Et elle n'est pas la seule. Ils sont une douzaine qui, tandis que les hommes de l'organisation regardent ailleurs, tentent d'escalader les barrières et entrer dans la zone réservée à la presse afin d'être dans une meilleure position et d'apercevoir Papa Ratzinger. Beaucoup d'entre eux portent un maillot de football avec le nom «Benoit» et le numéro 16. Beaucoup d'autres, le T-shirt réalisé par le Chemin Néocatéchuménal pour la venue du pape.

Pour Masar Louis, ce sera la deuxième «rencontre» avec Benoît XVI. En 2010, il était venu d'Erbil, dans le Kuridistan irakien, à Madrid, pour les Journées Mondiales de la Jeunesse: «Mais ce jour-là, j'étais loin, aujourd'hui, j'espère le voir de plus près». Cette fois-ci, à lui et ses 230 compagnons, il a suffit d'une nuit de car.
«Au Kurdistan - dit-il - aujourd'hui, la vie n'est pas difficile pour nous. Mais dans le reste de l'Irak, si, parce que les enlèvements de chrétiens se poursuivent». Lorsqu'on lui a parlé de la Syrie, il n'a pas caché son pessimisme: «Il y a des groupes extrémistes qui arrivent dans le pays. Ce sera très dur pour les chrétiens». Une histoire qui lui rappelle de façon inquiètante celle de son pays: «Saddam Hussein était un dictateur, et très méchant, mais au moins il ne tuait pas les chrétiens».

Pour Bachar al-Assad, évidemment, le même discours s'applique. Qui sait si les jeunes arrivés de Syrie pensent la même chose. Mais, contrairement à leurs frères irakiens, ils n'agitent pas avec fierté le drapeau de leur pays; parmi les quelques 20 mille personnes qui se pressent sur l'esplanade du patriarcat maronite, ils sont impossibles à détecter.

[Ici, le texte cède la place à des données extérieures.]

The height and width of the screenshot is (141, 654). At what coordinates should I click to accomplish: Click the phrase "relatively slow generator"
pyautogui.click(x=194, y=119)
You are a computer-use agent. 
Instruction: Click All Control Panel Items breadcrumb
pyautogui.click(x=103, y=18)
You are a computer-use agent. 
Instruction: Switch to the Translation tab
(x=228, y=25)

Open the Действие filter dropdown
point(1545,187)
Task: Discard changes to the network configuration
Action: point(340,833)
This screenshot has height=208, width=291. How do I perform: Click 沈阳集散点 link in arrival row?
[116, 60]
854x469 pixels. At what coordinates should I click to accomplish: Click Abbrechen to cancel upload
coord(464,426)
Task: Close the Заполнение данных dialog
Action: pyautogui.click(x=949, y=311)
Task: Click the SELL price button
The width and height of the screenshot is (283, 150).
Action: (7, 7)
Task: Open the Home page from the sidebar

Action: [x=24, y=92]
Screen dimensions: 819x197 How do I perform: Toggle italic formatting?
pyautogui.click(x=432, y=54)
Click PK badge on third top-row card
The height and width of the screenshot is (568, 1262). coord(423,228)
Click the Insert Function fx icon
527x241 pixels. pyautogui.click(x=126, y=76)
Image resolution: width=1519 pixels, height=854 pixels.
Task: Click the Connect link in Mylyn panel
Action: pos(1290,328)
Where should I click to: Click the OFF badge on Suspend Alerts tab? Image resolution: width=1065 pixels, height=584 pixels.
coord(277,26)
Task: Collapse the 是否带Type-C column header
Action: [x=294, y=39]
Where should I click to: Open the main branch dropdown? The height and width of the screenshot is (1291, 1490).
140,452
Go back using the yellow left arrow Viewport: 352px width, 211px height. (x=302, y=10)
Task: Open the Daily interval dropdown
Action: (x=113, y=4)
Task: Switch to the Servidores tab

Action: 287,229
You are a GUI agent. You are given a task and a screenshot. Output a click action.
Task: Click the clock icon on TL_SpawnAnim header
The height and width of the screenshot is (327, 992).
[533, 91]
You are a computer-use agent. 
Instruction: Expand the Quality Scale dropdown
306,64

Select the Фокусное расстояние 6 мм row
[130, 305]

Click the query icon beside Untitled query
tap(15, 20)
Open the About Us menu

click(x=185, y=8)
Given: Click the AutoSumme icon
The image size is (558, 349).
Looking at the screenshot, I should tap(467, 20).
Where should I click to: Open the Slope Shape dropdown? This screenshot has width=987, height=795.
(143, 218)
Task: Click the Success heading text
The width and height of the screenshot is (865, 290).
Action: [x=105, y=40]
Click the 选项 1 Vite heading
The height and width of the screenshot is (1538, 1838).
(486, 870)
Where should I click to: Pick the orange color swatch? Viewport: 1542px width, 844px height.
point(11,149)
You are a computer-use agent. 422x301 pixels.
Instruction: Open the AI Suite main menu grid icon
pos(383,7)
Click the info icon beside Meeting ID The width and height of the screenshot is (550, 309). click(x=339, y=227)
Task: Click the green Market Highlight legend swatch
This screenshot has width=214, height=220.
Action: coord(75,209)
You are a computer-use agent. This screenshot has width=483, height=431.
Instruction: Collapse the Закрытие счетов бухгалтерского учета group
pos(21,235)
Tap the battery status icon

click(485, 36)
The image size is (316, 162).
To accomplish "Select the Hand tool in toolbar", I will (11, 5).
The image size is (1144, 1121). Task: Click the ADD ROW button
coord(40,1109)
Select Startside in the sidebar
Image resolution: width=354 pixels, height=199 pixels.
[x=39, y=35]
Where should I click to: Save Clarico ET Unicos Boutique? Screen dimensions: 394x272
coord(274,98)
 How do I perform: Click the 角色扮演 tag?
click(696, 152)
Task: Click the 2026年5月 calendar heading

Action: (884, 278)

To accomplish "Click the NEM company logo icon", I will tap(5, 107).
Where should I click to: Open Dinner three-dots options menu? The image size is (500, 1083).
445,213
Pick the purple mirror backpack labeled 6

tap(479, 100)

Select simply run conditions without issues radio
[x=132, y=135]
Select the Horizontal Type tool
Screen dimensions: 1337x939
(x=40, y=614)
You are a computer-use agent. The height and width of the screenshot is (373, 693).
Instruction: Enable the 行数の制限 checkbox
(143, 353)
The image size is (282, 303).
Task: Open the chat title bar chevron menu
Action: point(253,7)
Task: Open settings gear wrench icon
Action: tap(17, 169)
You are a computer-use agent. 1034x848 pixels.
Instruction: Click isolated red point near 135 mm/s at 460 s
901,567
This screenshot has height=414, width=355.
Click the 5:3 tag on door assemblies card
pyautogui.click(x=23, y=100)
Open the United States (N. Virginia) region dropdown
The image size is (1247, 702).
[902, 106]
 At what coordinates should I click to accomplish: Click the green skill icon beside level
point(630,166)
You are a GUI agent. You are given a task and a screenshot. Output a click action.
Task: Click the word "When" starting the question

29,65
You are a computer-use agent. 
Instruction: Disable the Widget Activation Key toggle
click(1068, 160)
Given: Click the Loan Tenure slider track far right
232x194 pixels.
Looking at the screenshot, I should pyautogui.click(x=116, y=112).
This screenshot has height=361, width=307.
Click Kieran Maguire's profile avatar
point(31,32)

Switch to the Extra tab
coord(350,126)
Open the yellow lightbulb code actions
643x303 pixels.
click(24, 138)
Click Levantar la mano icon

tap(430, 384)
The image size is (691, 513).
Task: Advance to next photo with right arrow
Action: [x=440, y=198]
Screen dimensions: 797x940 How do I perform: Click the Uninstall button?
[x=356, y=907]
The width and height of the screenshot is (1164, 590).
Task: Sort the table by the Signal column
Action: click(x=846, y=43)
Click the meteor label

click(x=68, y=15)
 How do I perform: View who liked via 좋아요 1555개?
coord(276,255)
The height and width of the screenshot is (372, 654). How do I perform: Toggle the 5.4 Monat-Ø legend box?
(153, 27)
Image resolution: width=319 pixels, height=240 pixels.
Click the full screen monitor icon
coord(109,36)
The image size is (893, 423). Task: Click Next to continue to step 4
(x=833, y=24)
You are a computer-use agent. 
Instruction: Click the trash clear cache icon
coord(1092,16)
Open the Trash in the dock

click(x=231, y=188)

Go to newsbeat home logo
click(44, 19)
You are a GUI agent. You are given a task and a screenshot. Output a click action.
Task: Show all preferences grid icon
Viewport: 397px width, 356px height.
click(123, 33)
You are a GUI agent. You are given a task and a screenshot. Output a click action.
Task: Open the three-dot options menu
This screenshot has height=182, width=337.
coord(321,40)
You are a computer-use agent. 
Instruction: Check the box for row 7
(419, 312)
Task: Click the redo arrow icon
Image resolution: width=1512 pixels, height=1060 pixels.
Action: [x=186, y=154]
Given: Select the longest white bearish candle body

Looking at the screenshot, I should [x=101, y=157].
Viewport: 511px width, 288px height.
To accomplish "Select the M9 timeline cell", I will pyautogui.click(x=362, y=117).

Mais sur tous, y compris ceux du Liban, où ils étaient autrefois la majorité et plus aujourd'hui, pèse le spectre d'un avenir incertain dans une région qui leur semble parfois destinée à devenir de plus en plus hostile. «Ces jeunes - dit le patriarche maronite Béchara Raï - sont assoiffés d'espérance», mais alors que tout change autour d'eux de plus en plus vite, ils sont saisis d'«anxiété». «Ils suppportent des crises politiques, sociales, économiques et culturelles qui influent sur leur foi et conduisent certains à la perte de leurs racines dans leurs terres et leurs Eglises».

Le Pape arrive juste au moment où le soleil commence à se coucher dans la mer derrière le Palais du Patriarcat. Les jeunes de Benoît XVI redoublent leurs chants tandis que la chaleur s'estompe. Ils lui apportent des cadeaux, ils lui racontent des cadeaux, ils chantent des hymnes très anciens et des litanies modernes. A la fin, une vingtaine d'entre eux lèvent une grande croix et lui racontent leur histoire. «Nous voulons rester liés en Orient, enracinés dans notre terre - disent-ils depuis la scène - non par fanatisme, mais pour préserver le caractère unique de cette partie du monde».